Records from a pointing dataset

----------------

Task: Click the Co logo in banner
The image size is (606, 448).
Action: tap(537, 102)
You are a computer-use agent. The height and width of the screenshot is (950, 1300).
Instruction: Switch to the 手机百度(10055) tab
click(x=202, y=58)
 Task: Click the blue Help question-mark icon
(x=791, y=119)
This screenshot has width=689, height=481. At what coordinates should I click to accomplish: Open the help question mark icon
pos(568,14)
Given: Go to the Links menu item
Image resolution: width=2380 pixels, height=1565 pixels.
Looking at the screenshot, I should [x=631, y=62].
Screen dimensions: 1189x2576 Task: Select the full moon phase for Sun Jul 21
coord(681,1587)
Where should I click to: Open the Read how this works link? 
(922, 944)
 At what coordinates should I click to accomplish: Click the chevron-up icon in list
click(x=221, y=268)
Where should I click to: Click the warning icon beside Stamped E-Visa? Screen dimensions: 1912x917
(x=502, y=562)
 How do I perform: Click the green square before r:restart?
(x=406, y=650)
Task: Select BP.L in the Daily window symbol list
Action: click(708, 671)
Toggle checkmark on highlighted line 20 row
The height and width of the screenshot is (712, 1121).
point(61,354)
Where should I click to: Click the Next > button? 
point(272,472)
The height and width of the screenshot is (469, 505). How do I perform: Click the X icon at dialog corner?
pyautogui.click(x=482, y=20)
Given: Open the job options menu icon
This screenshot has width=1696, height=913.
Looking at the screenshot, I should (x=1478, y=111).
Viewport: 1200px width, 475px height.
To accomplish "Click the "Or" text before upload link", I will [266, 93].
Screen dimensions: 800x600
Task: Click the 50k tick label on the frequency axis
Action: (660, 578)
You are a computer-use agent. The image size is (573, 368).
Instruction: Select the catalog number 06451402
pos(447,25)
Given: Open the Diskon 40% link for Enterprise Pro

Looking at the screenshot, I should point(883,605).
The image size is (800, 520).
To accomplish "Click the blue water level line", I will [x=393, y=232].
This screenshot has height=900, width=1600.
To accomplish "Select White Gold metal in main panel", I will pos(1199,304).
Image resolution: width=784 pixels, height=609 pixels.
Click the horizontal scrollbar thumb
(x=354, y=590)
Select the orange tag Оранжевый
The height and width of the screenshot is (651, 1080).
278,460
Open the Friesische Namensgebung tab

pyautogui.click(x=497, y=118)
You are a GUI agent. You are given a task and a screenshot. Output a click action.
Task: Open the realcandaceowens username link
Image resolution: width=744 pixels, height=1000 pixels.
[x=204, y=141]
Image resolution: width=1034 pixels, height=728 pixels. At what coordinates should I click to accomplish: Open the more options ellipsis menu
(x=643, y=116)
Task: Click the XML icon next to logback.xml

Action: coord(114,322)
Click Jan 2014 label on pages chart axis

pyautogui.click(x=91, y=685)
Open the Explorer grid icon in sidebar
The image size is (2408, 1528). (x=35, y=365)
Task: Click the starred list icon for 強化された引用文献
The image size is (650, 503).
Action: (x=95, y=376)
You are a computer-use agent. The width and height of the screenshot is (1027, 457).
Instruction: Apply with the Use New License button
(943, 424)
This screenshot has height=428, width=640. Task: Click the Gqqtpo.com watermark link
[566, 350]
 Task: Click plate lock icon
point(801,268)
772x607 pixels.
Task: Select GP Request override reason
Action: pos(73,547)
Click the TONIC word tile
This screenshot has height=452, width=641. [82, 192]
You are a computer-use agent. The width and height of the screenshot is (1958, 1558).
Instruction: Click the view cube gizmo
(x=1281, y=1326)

----------------

### TO BE DONE
Copy all of the records above line for line, without changing anything.

### RESPONSE TO THIS EXERCISE
Task: Click the Co logo in banner
The image size is (606, 448).
Action: tap(537, 102)
You are a computer-use agent. The height and width of the screenshot is (950, 1300).
Instruction: Switch to the 手机百度(10055) tab
click(x=202, y=58)
 Task: Click the blue Help question-mark icon
(x=791, y=119)
This screenshot has width=689, height=481. At what coordinates should I click to accomplish: Open the help question mark icon
pos(568,14)
Given: Go to the Links menu item
Image resolution: width=2380 pixels, height=1565 pixels.
Looking at the screenshot, I should [x=631, y=62].
Screen dimensions: 1189x2576 Task: Select the full moon phase for Sun Jul 21
coord(681,1587)
Where should I click to: Open the Read how this works link? 
(922, 944)
 At what coordinates should I click to accomplish: Click the chevron-up icon in list
click(x=221, y=268)
Where should I click to: Click the warning icon beside Stamped E-Visa? Screen dimensions: 1912x917
(x=502, y=562)
 How do I perform: Click the green square before r:restart?
(x=406, y=650)
Task: Select BP.L in the Daily window symbol list
Action: click(708, 671)
Toggle checkmark on highlighted line 20 row
The height and width of the screenshot is (712, 1121).
point(61,354)
Where should I click to: Click the Next > button? 
point(272,472)
The height and width of the screenshot is (469, 505). How do I perform: Click the X icon at dialog corner?
pyautogui.click(x=482, y=20)
Given: Open the job options menu icon
This screenshot has width=1696, height=913.
Looking at the screenshot, I should (x=1478, y=111).
Viewport: 1200px width, 475px height.
To accomplish "Click the "Or" text before upload link", I will [266, 93].
Screen dimensions: 800x600
Task: Click the 50k tick label on the frequency axis
Action: (660, 578)
You are a computer-use agent. The image size is (573, 368).
Instruction: Select the catalog number 06451402
pos(447,25)
Given: Open the Diskon 40% link for Enterprise Pro

Looking at the screenshot, I should point(883,605).
The image size is (800, 520).
To accomplish "Click the blue water level line", I will [x=393, y=232].
This screenshot has height=900, width=1600.
To accomplish "Select White Gold metal in main panel", I will pos(1199,304).
Image resolution: width=784 pixels, height=609 pixels.
Click the horizontal scrollbar thumb
(x=354, y=590)
Select the orange tag Оранжевый
The height and width of the screenshot is (651, 1080).
278,460
Open the Friesische Namensgebung tab

pyautogui.click(x=497, y=118)
You are a GUI agent. You are given a task and a screenshot. Output a click action.
Task: Open the realcandaceowens username link
Image resolution: width=744 pixels, height=1000 pixels.
[x=204, y=141]
Image resolution: width=1034 pixels, height=728 pixels. At what coordinates should I click to accomplish: Open the more options ellipsis menu
(x=643, y=116)
Task: Click the XML icon next to logback.xml

Action: coord(114,322)
Click Jan 2014 label on pages chart axis

pyautogui.click(x=91, y=685)
Open the Explorer grid icon in sidebar
The image size is (2408, 1528). (x=35, y=365)
Task: Click the starred list icon for 強化された引用文献
The image size is (650, 503).
Action: (x=95, y=376)
You are a computer-use agent. The width and height of the screenshot is (1027, 457).
Instruction: Apply with the Use New License button
(943, 424)
This screenshot has height=428, width=640. Task: Click the Gqqtpo.com watermark link
[566, 350]
 Task: Click plate lock icon
point(801,268)
772x607 pixels.
Task: Select GP Request override reason
Action: pos(73,547)
Click the TONIC word tile
This screenshot has height=452, width=641. [82, 192]
You are a computer-use agent. The width and height of the screenshot is (1958, 1558).
Instruction: Click the view cube gizmo
(x=1281, y=1326)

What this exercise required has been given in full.